(Aim of the exercise) Among the lines below, copy each one in which "button" appears.

Entries taken from a collection
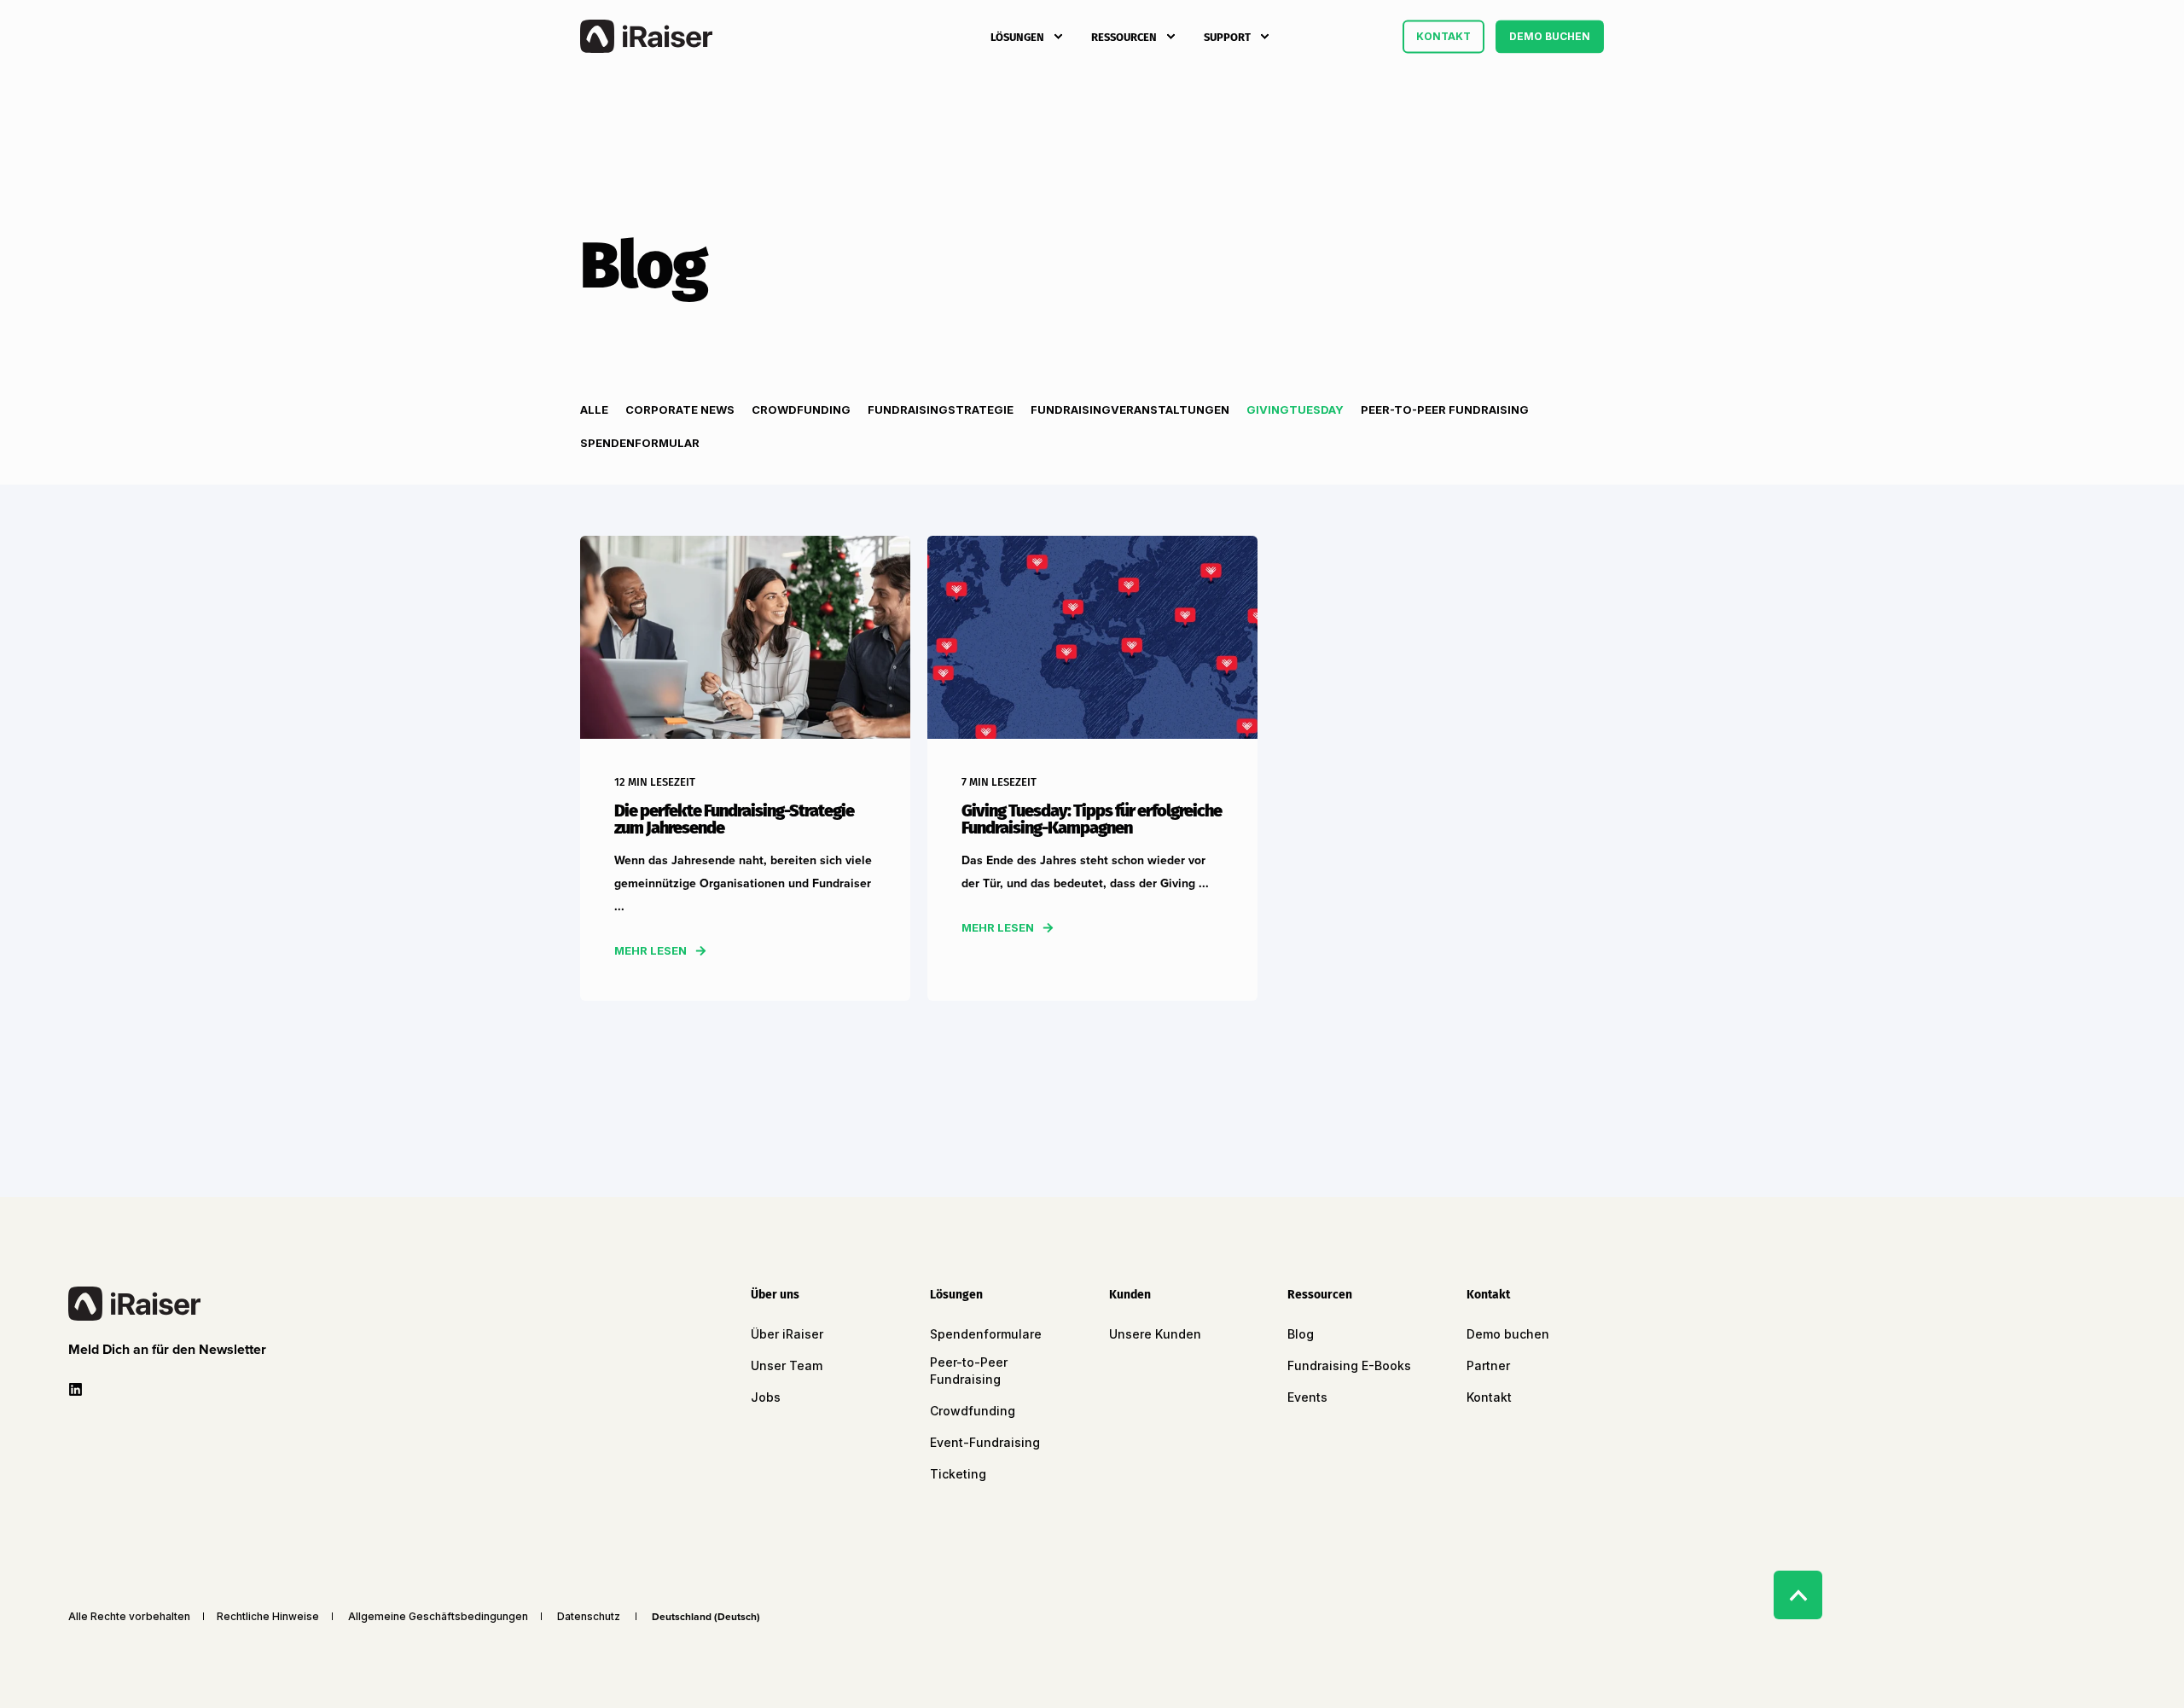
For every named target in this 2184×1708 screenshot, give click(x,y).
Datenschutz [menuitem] (588, 1617)
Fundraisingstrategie (941, 409)
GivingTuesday (1295, 409)
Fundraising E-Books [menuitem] (1349, 1365)
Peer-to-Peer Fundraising (1445, 409)
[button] (170, 1350)
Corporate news (680, 409)
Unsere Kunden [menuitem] (1155, 1334)
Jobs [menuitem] (766, 1397)
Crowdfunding (801, 409)
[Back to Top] (1798, 1595)
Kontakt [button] (1443, 36)
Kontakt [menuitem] (1488, 1295)
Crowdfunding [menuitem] (972, 1410)
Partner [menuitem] (1488, 1365)
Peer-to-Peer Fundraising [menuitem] (969, 1370)
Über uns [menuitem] (775, 1295)
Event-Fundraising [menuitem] (985, 1442)
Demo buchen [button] (1549, 36)
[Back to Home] (646, 37)
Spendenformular (640, 443)
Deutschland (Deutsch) (706, 1616)
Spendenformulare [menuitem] (986, 1334)
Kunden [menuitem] (1130, 1295)
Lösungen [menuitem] (1017, 36)
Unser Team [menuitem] (786, 1365)
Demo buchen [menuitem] (1508, 1334)
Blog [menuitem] (1300, 1334)
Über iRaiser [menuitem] (787, 1334)
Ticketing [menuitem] (958, 1474)
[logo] (134, 1304)
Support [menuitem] (1227, 36)
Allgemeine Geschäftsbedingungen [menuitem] (438, 1617)
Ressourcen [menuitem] (1124, 36)
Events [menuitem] (1307, 1397)
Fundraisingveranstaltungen (1130, 409)
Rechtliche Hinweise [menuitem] (268, 1617)
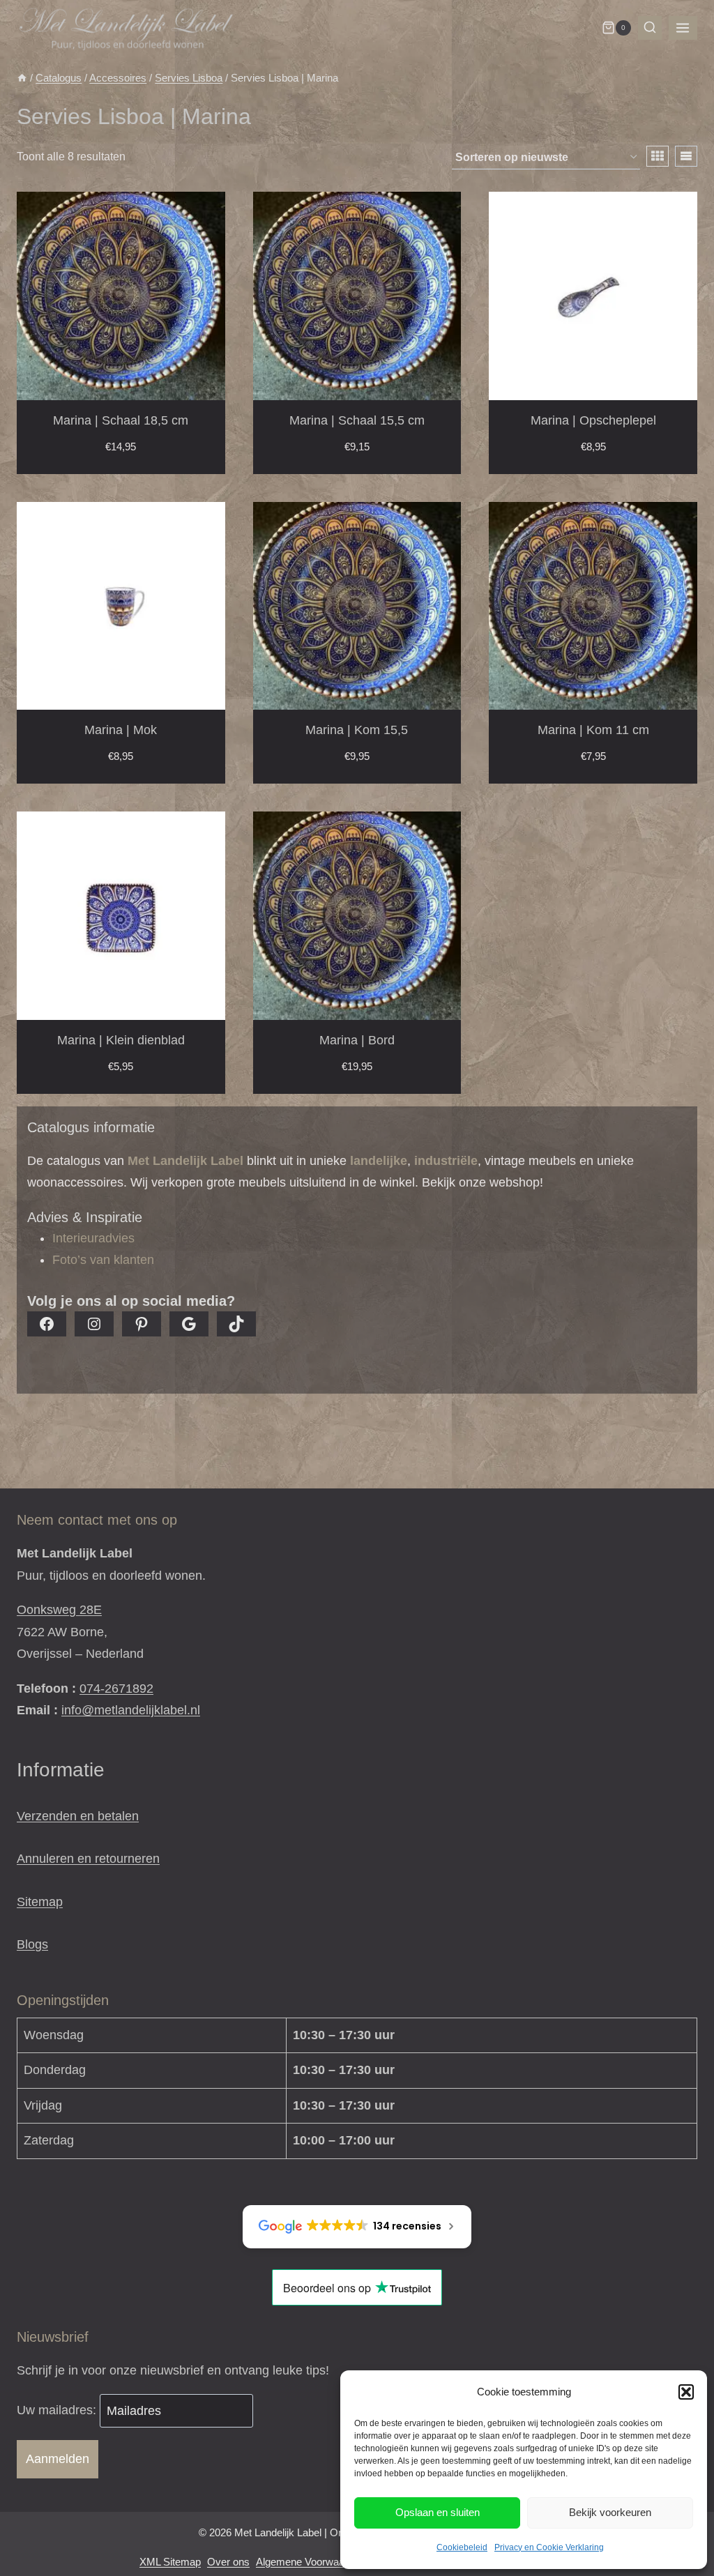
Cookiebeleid (461, 2547)
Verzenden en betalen (78, 1816)
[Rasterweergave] (657, 156)
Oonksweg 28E (59, 1610)
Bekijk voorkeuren (610, 2512)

(Exercise output)
[button] (170, 1350)
Kontakt [button] (1443, 36)
Demo buchen [button] (1549, 36)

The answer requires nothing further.